Introduction to Dimension Reduction

Part 1: Starbucks Demo

Thanks to Professor Ron Yurko for doing a similar demo for me when teaching Data Visualization

In this demo I’ll walk you through a process called PCA - “Principal Components Analysis”. This is the most popular and versatile dimension reduction method out there; it’s extremely practical to know. With it, we can take a dataset with any number of variables (as long as they are all numeric) and reduce it down to only 2 columns, while preserving the key relationships in the data.

This code chunk reads in the starbucks dataset - a data dictionary and description are available at this link:

https://github.com/rfordatascience/tidytuesday/blob/master/data/2021/2021-12-21/readme.md

Code

# clean the environment
rm(list = ls())

# read in the starbucks dataset
library(tidyverse)
starbucks <- 
  read_csv("https://raw.githubusercontent.com/rfordatascience/tidytuesday/master/data/2021/2021-12-21/starbucks.csv", 
           show_col_types = FALSE) %>%
  # Convert columns to numeric that were saved as character
  mutate(trans_fat_g = as.numeric(trans_fat_g),
         fiber_g = as.numeric(fiber_g), 
         milk = factor(milk, 
                       levels = 0:5, 
                       labels = c("none", "nonfat", "2%", 
                                  "soy", "coconut", "whole")), 
         whip = as.logical(whip))

Before we get started doing PCA - let’s take a look at the dataset with str. str gives a summary of the structure of the data - here we can see which columns are numeric.

Code

str(starbucks)

tibble [1,147 × 15] (S3: tbl_df/tbl/data.frame)
 $ product_name   : chr [1:1147] "brewed coffee - dark roast" "brewed coffee - dark roast" "brewed coffee - dark roast" "brewed coffee - dark roast" ...
 $ size           : chr [1:1147] "short" "tall" "grande" "venti" ...
 $ milk           : Factor w/ 6 levels "none","nonfat",..: 1 1 1 1 1 1 1 1 1 1 ...
 $ whip           : logi [1:1147] FALSE FALSE FALSE FALSE FALSE FALSE ...
 $ serv_size_m_l  : num [1:1147] 236 354 473 591 236 354 473 591 236 354 ...
 $ calories       : num [1:1147] 3 4 5 5 3 4 5 5 3 4 ...
 $ total_fat_g    : num [1:1147] 0.1 0.1 0.1 0.1 0.1 0.1 0.1 0.1 0.1 0.1 ...
 $ saturated_fat_g: num [1:1147] 0 0 0 0 0 0 0 0 0 0 ...
 $ trans_fat_g    : num [1:1147] 0 0 0 0 0 0 0 0 0 0 ...
 $ cholesterol_mg : num [1:1147] 0 0 0 0 0 0 0 0 0 0 ...
 $ sodium_mg      : num [1:1147] 5 10 10 10 5 10 10 10 5 5 ...
 $ total_carbs_g  : num [1:1147] 0 0 0 0 0 0 0 0 0 0 ...
 $ fiber_g        : num [1:1147] 0 0 0 0 0 0 0 0 0 0 ...
 $ sugar_g        : num [1:1147] 0 0 0 0 0 0 0 0 0 0 ...
 $ caffeine_mg    : num [1:1147] 130 193 260 340 15 20 25 30 155 235 ...

First, I will pull out all the numeric variables from the starbucks dataset using dplyr::select.

Code

numerics <- starbucks %>%
    dplyr::select(serv_size_m_l, calories, total_fat_g, saturated_fat_g, 
                  trans_fat_g, cholesterol_mg, sodium_mg, total_carbs_g,
                  fiber_g, sugar_g, caffeine_mg)

Next, I use the function prcomp to perform PCA on the numeric variables. This takes our 11 numeric variables and produces 11 new vectors called “principal components” (PCs for short.) The matrix with these vectors is stored in starbucks_pca$x.

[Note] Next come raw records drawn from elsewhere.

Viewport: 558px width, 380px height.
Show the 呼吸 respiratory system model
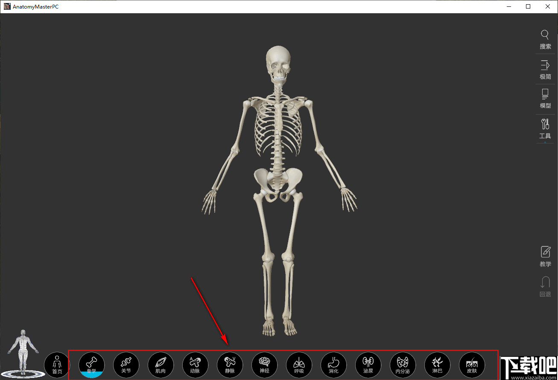pos(299,365)
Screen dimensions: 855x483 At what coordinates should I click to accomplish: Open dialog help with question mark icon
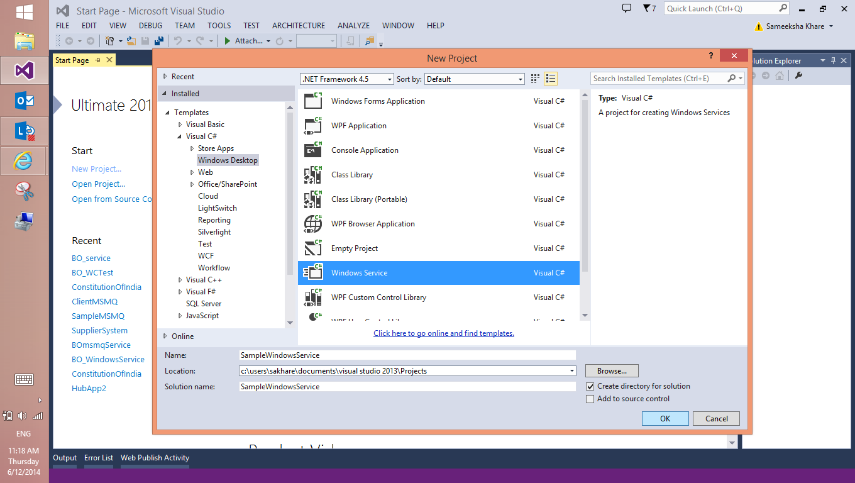point(710,55)
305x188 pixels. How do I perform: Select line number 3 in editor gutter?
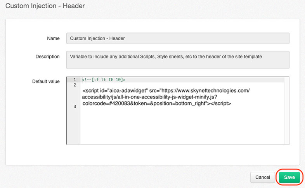click(x=74, y=106)
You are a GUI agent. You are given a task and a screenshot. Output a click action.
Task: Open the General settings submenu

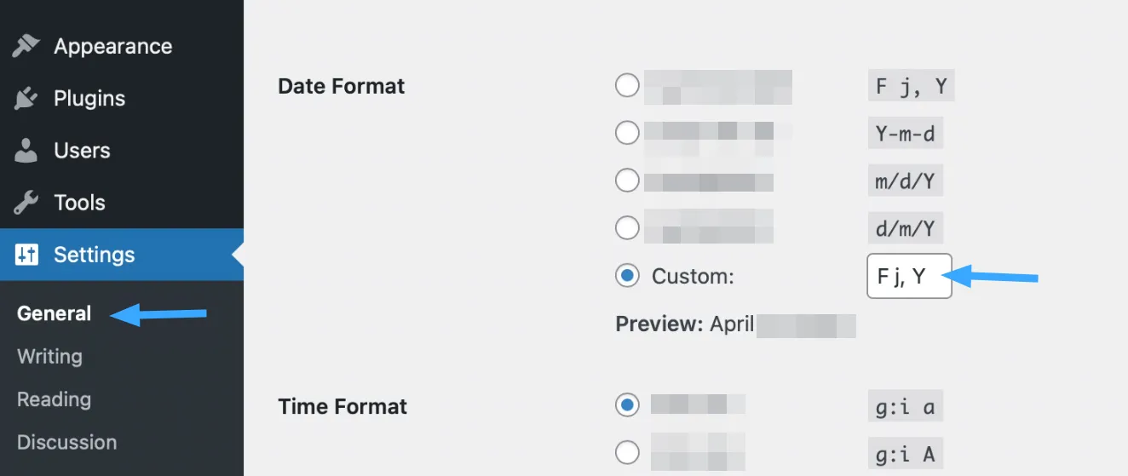(x=54, y=313)
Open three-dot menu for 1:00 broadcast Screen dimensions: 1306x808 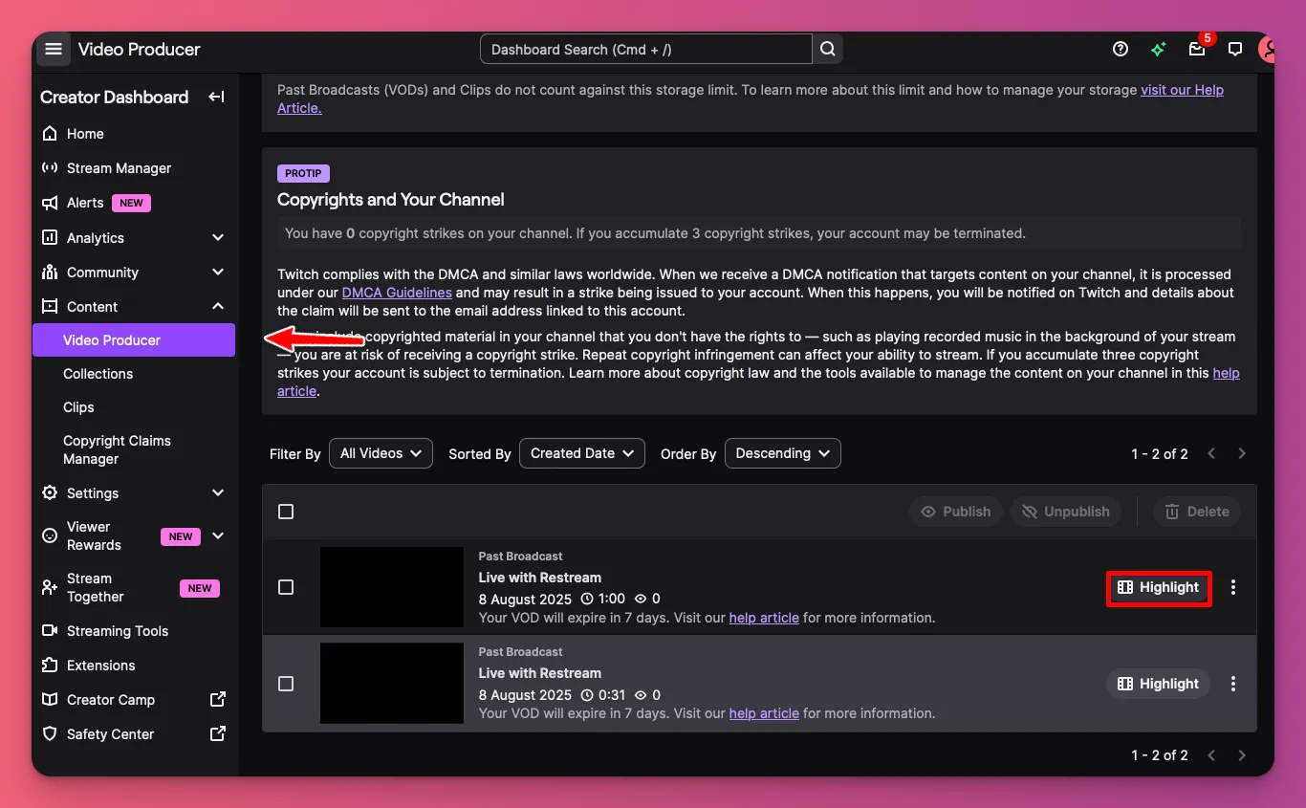click(x=1233, y=587)
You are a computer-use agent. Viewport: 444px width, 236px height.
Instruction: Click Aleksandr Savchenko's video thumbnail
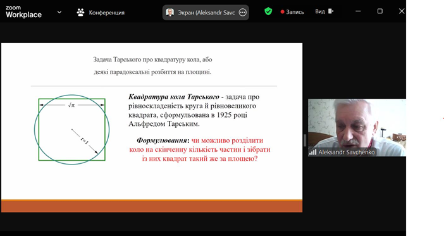[x=357, y=128]

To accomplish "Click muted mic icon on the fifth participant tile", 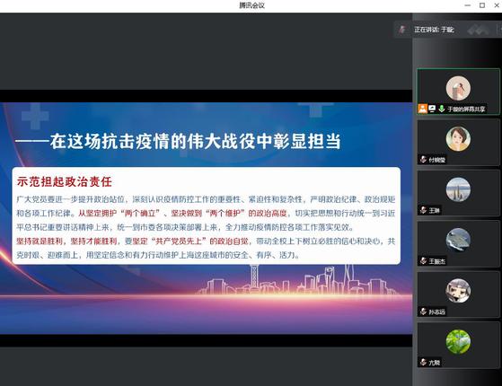I will click(423, 311).
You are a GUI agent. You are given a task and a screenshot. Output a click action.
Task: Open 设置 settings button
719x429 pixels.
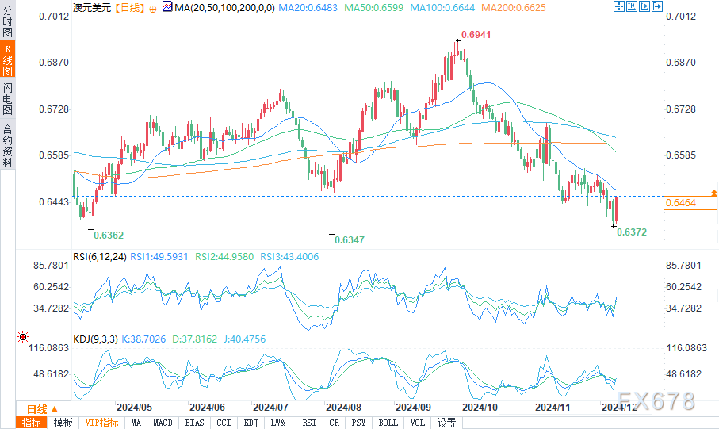447,423
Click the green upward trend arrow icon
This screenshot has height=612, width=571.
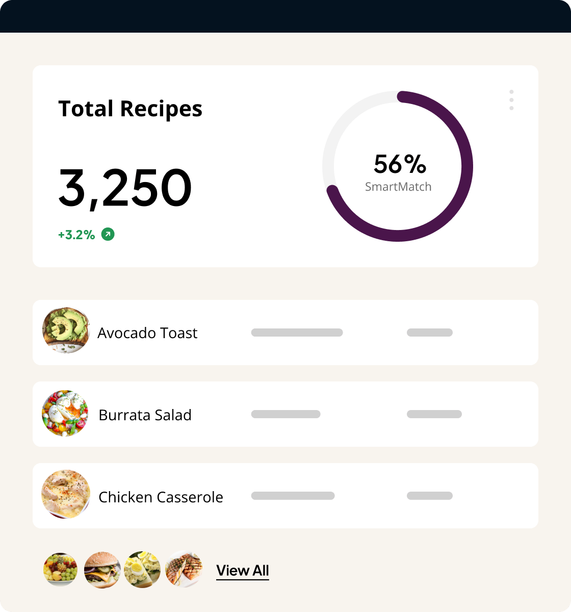108,234
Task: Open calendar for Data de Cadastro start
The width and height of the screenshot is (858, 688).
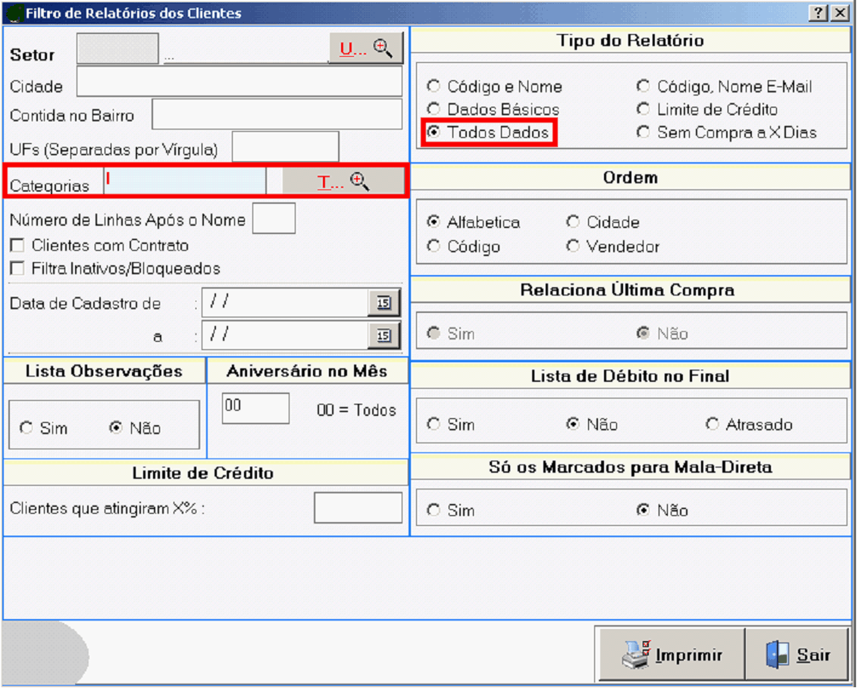Action: (x=384, y=303)
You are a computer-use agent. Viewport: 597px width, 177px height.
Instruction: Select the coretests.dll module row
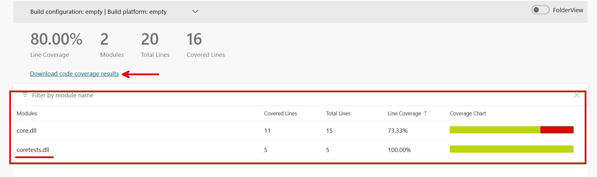(299, 150)
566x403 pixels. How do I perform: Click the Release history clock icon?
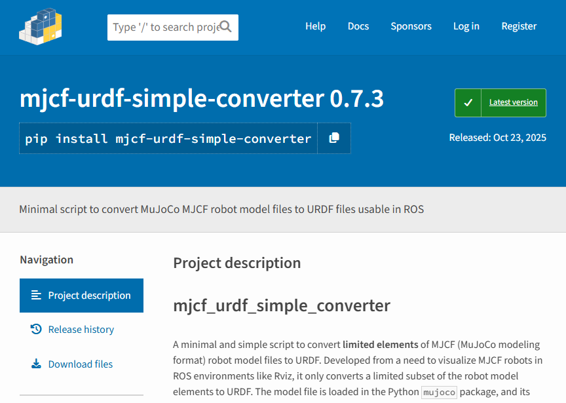[x=37, y=329]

The PCs have a special mathematical property: they account for the maximum possible variance in the data while still being uncorrelated to every prior PC. This means each PC explains as much of the data as possible, while still pointing in a different direction from all the earlier PCs.

Code

starbucks_pca <- prcomp(numerics, center = TRUE, scale = TRUE)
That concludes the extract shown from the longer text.